April 24th, 2023

Using Ledger in Azure SQL Database

Brian Spendolini
Senior Product Manager, Azure SQL Database

Transactions have to be protected and you need to know when something is altered or prevent altering of records from the start. Ledger, available in Azure SQL Database and SQL Server 2022, helps to protect your database and establish trust, accuracy and integrity in your data.

Ledger accomplishes this goal in a couple of ways. First, it provides you with a history of records in your database; if a row was updated or deleted in the database, its previous value is maintained and protected in a history table. This provides you with a chronicle of all changes made to the table over time. You can even enable this feature database wide so that all tables can have this historical information.

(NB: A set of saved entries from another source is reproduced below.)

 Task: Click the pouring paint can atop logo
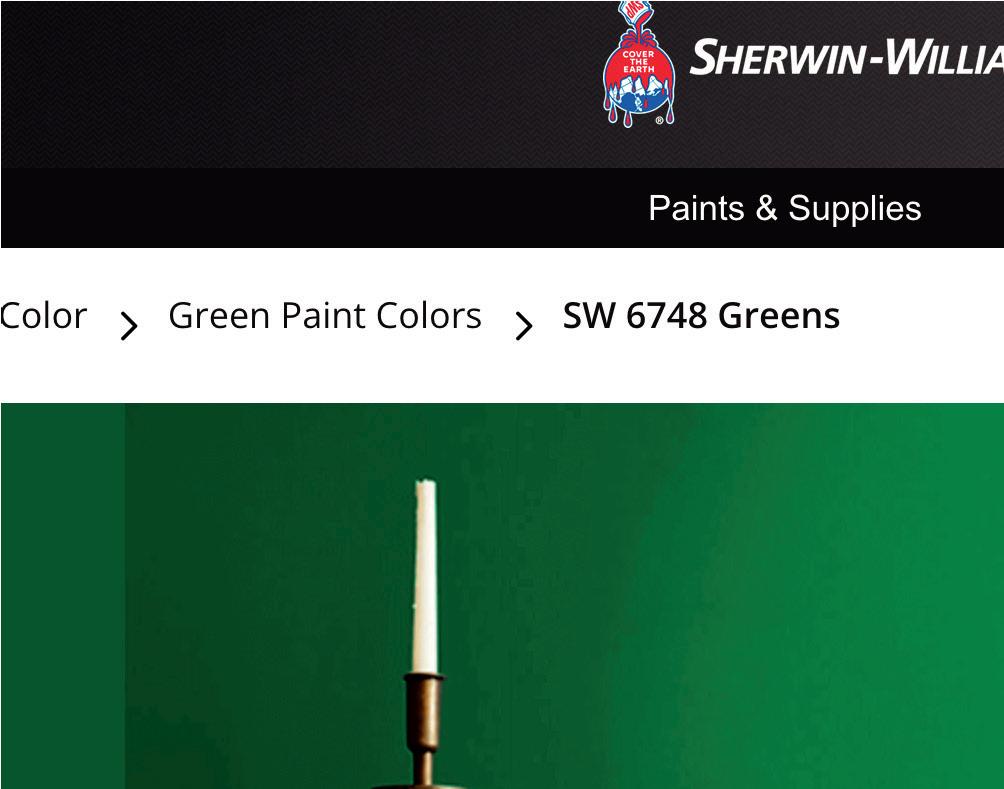click(x=640, y=18)
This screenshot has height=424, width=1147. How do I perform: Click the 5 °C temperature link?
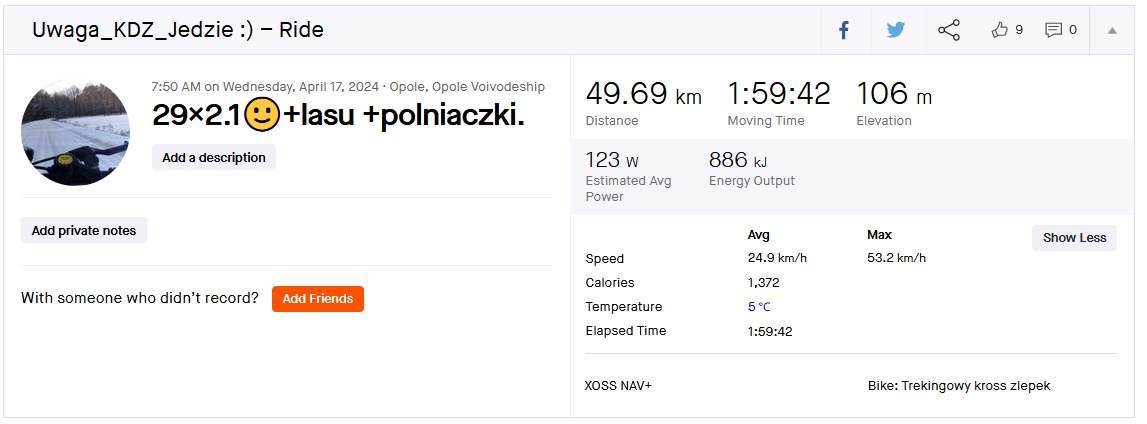point(759,307)
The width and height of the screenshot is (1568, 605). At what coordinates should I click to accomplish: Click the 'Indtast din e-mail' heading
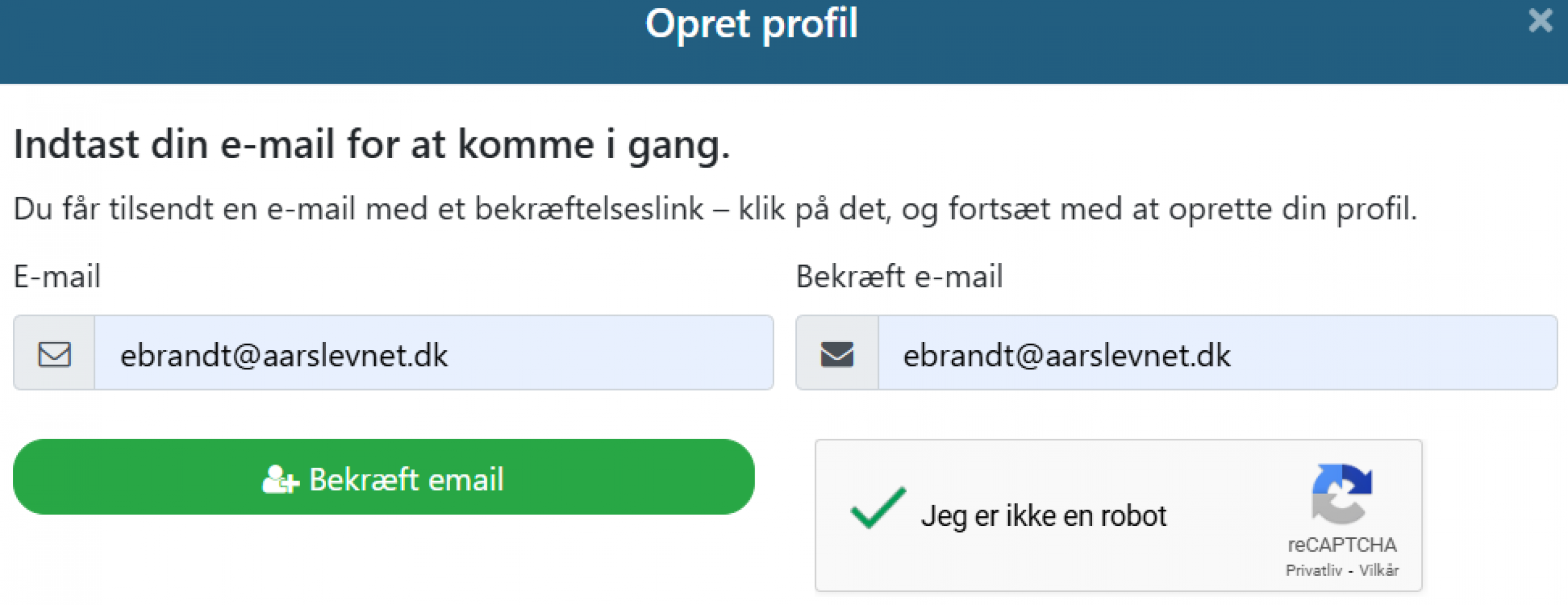371,145
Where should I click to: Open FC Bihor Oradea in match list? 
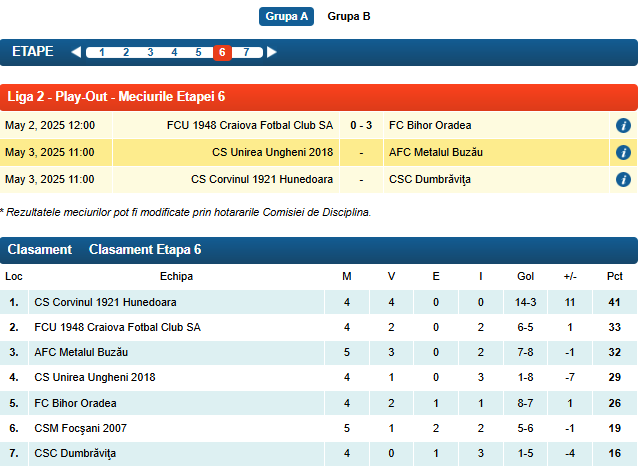[430, 126]
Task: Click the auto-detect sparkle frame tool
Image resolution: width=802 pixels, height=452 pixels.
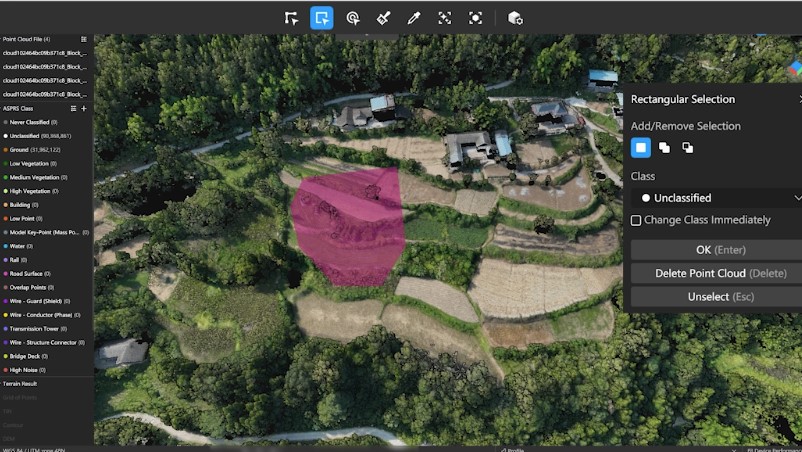Action: 445,18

The second way Ledger helps is by creating insert only tables. Update and deletes cannot be done on these tables making them perfect for scenarios such as security information and event management (SIEM) applications. Both these features incorporate a blockchain that reside in the Azure SQL Database ledger. More on how Azure SQL Database uses blockchain at the end of this post.

For database and application developers, this is a very simple to enable feature that will help to create trust between the data and your stakeholders.

Create an Updatable Ledger Table

Important!

Creating ledger tables requires the ENABLE LEDGER permission.

Let’s create some of these tables and see how they work. We will start with an Updatable Ledger Table. To note, both updatable ledger tables and temporal tables are system-versioned tables; they are created with the SYSTEM_VERSIONING clause. When set, the database engine captures historical row versions in a secondary history table (SYSTEM_VERSIONING = ON (HISTORY_TABLE = [SCHEMA].[HISTORY_TABLE_NAME]). The main difference is that updatable ledger tables make both the current and historical data tamper evident.

The code to create this table is quite simple, just like a regular table, but with LEDGER = ON in the SYSTEM_VERSIONING clause. For this example, we can use a Video Game high scores table so that we can record who got what score on a particular game and know if someone went and inflated/changed their score.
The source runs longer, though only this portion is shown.